Abstract:
A method of fabricating a MOS transistor by millisecond annealing. A semiconductor substrate with a gate stack comprising a gate electrode overlying a gate dielectric layer on a top surface of a semiconductor substrate is provided. At least one implanting process is performed to form two doped regions on opposite sides of the gate electrode. Millisecond annealing activates dopants in the doped regions. The millisecond anneal includes rapid heating and rapid cooling within 1 to 50 milliseconds.

Description:
BACKGROUND  
       [0001]     The invention relates to a method of fabricating a MOS transistor, and more particularly, to a method of fabricating a MOS transistor using a millisecond anneal to activate dopants.  
         [0002]     In semiconductor fabrication, dopants are often implanted in a semiconductor wafer to control a number of electric carriers and form a plurality of conductive doped regions in the semiconductor wafer to construct electric devices. Dopants are implanted by doping processes. Typically, after doping, such as by ion implantation, thermal diffusion, or chemical evaporation, forms a doped region in a semiconductor substrate, a thermal process then repairs damage caused by the doping process and activates dopants in the substrate to reduce resistance of the doped regions.  

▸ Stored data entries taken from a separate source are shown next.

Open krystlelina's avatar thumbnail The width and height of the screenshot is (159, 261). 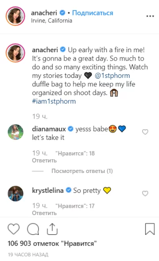(x=15, y=193)
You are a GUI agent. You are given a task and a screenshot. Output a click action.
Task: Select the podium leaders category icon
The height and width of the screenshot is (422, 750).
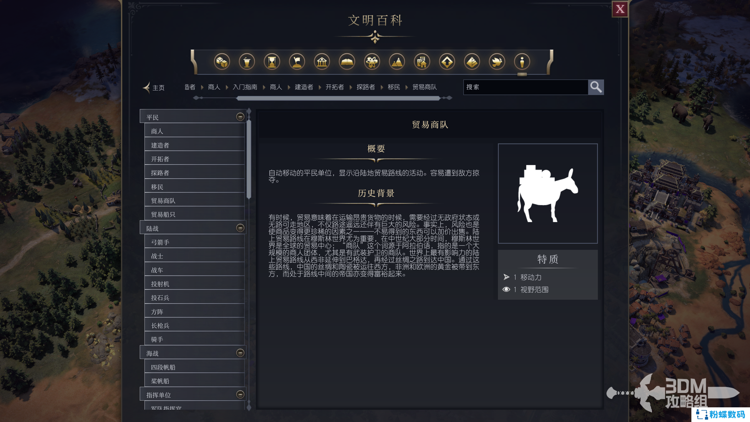point(247,62)
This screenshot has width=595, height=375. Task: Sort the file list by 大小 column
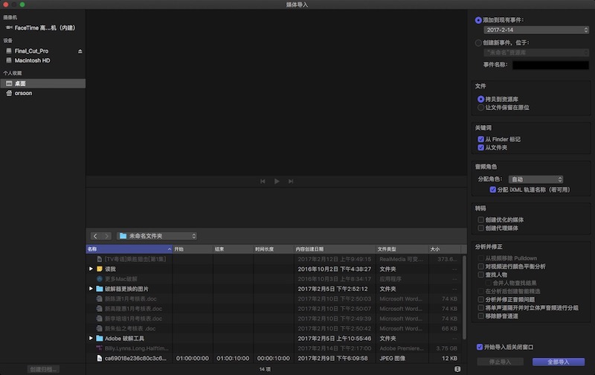[x=446, y=249]
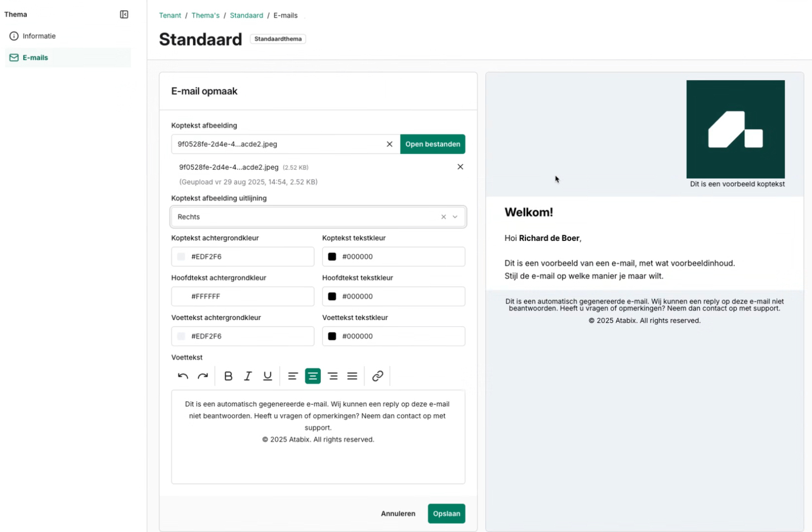Clear the Rechts alignment selection

(x=444, y=217)
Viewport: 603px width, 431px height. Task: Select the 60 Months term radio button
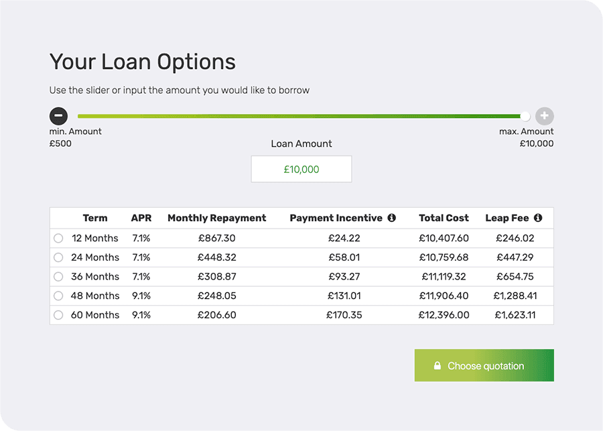58,315
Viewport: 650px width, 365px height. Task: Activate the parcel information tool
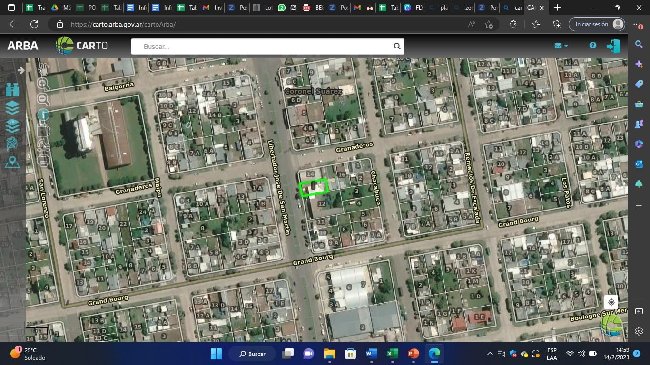pyautogui.click(x=43, y=114)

         [0003]     During thermal process, dopants diffuse outward from the designable doped region since the dopant concentration of the designable doped region is higher than that of the semiconductor substrate. As duration of the thermal process increases, diffusion distance of dopants, leading to obvious changes in shape, location, and dopant concentration. Some semiconductor technologies drive dopants into a semiconductor substrate deeply or enlarge the doped region in this manner.  
         [0004]     As semiconductor devices are scaled down and integration thereof increases, precise control of the doped region is needed. Thus, duration of the thermal process is reduced significantly. For example, a conventional thermal process may take 20 to 30 minutes. Current thermal process, such as rapid thermal annealing (RTA) or rapid thermal process (RTP), can typically take one minute. For laser annealing, the duration is only several nanoseconds. Since the RTP or RTA has a high temperature ramp up rate and short duration, a shallow diffusion depth can be achieved, reducing junction depth and diffusion in lateral directions and avoiding short channel effect and threshold voltage shift, associated with conventional process. However, when the device generation is nanometer scale, particularly less than 60 nm, RTA remains unable to completely satisfy the requirements of junction activation or device performance.  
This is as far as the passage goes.